Source excerpt:
++++

Why? Is it because of the economy? Are people stressed over not being able to provide the lavish gifts they're accustomed to giving? Or have so many years of commercialized gift-giving sapped the spirit from the season? Maybe it's a combination of all those things and more but it started me thinking.

Last year, our finances were radically different from what they are today. We had little to give to anyone, including ourselves but through the generosity of others and our family, we had a lovely holiday that we never expected and it filled our hearts with love and gratitude. It was a humbling experience but good for character growth and I know I appreciate our blessings so much more for having gone through it. I'm also more compassionate and understanding when it comes to those who are going through similar struggles because I've walked a mile in their shoes and I know how hard it is to hold your head up and keep that chin lifted when all you want to do is cry.

So, this Christmas as I made my purchases for my family and friends, I didn't stress about the money I was spending. I made careful, thought-out purchases, looking for gifts that would have some kind of meaning or purpose instead of just buying something - anything - to stick a tag on it. I tried to shop locally as much as possible because I know how hard times are for businesses to make it right now and I tried to not get sucked into the commercial machine that churns most people up and spits them out broke and unhappy after all the hoopla is over.

My attitude adjustment has enabled me to smile while others are frowning; take a deep breath and rein in the acidic comment that might otherwise have flown from my mouth when aggravated; and laugh off the rudeness of strangers.

I read something a few months ago that has really stuck with me and it's appropriate for the holidays as well. It went something like this: Be nice. No matter how hard a day you're having, someone else is going through something worse.

++++

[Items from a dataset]
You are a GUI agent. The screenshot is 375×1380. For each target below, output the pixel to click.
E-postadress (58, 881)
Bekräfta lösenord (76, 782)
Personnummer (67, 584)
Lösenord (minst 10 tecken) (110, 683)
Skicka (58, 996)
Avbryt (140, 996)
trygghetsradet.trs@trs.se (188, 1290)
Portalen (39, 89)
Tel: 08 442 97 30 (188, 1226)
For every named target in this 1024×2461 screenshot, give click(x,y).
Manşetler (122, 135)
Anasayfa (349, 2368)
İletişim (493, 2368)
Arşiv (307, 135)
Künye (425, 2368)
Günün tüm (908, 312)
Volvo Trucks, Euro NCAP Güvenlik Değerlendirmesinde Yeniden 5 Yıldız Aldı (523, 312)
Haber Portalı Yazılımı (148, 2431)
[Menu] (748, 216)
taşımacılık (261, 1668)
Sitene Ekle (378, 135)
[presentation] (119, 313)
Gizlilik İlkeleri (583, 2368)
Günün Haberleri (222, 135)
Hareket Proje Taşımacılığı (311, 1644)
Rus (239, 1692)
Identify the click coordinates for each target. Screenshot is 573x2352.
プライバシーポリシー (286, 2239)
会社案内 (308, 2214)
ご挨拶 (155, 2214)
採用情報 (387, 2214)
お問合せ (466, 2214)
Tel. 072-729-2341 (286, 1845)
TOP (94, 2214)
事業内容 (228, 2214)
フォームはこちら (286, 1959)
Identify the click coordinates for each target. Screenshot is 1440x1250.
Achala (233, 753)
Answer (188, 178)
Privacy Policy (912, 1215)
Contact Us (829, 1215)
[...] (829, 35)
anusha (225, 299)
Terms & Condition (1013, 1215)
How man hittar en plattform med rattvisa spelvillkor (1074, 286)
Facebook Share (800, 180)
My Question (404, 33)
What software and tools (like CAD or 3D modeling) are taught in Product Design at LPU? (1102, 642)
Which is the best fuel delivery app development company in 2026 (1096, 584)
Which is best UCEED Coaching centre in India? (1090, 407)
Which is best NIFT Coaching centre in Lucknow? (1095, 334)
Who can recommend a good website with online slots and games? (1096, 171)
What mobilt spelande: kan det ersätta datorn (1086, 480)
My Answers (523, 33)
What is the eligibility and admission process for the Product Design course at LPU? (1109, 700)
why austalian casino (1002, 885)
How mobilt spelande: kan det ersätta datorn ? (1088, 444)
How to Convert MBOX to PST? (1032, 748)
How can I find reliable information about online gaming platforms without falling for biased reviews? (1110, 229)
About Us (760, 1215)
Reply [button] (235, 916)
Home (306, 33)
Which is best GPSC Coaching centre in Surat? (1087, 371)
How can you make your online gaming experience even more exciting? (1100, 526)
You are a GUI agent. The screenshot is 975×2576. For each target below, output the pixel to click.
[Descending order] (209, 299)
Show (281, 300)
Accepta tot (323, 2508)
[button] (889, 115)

++++

Copy the Christmas reflection, starting at the words "Last year, our" and stopping after "to do is cry.", and swap "holiday" for "season".

In response:
Last year, our finances were radically different from what they are today. We had little to give to anyone, including ourselves but through the generosity of others and our family, we had a lovely season that we never expected and it filled our hearts with love and gratitude. It was a humbling experience but good for character growth and I know I appreciate our blessings so much more for having gone through it. I'm also more compassionate and understanding when it comes to those who are going through similar struggles because I've walked a mile in their shoes and I know how hard it is to hold your head up and keep that chin lifted when all you want to do is cry.